Similar to the Observer’s Books (e.g. of wild birds), this study is the Observer’s Book of God. It identifies the main ways in which God interacts with us each day. It’s about what God has achieved in Christ. It’s a book about grace, about how God in his kindness invites us to share in the delight of the Father in the Son and the Son in the Father through the Holy Spirit. It’s a spotter’s guide to all the very ordinary ways in which that happens every day.  

Relating to each Person of the Trinity involves opening our eyes to the work of each in our day-to-day lives. This is an act of faith. So faith then enables me to respond to God the Father – to offer a prayer of thanks for a meal or to accept problems as my Father’s means of transforming my heart.  

All the time God is around us, behind us and before us. It’s as if we can’t move without bumping into him. What we really need are eyes to see and ears to hear. That’s what this study will attempt to do for you. 

Discussion Questions: 

  1. Last week we ended with a challenge to pray to the Father, to the Son, and to the Spirit. How have you got on? 
  2. Do you like God?
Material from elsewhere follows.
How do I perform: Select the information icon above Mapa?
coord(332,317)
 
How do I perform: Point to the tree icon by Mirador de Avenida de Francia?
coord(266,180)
Does it seem like an odd question?
  3. How has enjoying God helped you overcome temptation or endure suffering? How has it energised service, witness and sacrifice? 
  4. The Bible commands us to rejoice. But how us joy something we can be commanded to have? 
  5. What might it mean for you to pursue other people’s joy in Christ (as Paul did)?
  6. How have you observed God at work in your life over the past 24 hours? 

Action: 

Whenever you’re alone this week, start a conversation with your heavenly Father in which you talk to him about whatever is on your mind (the day ahead/past, worries & excitements).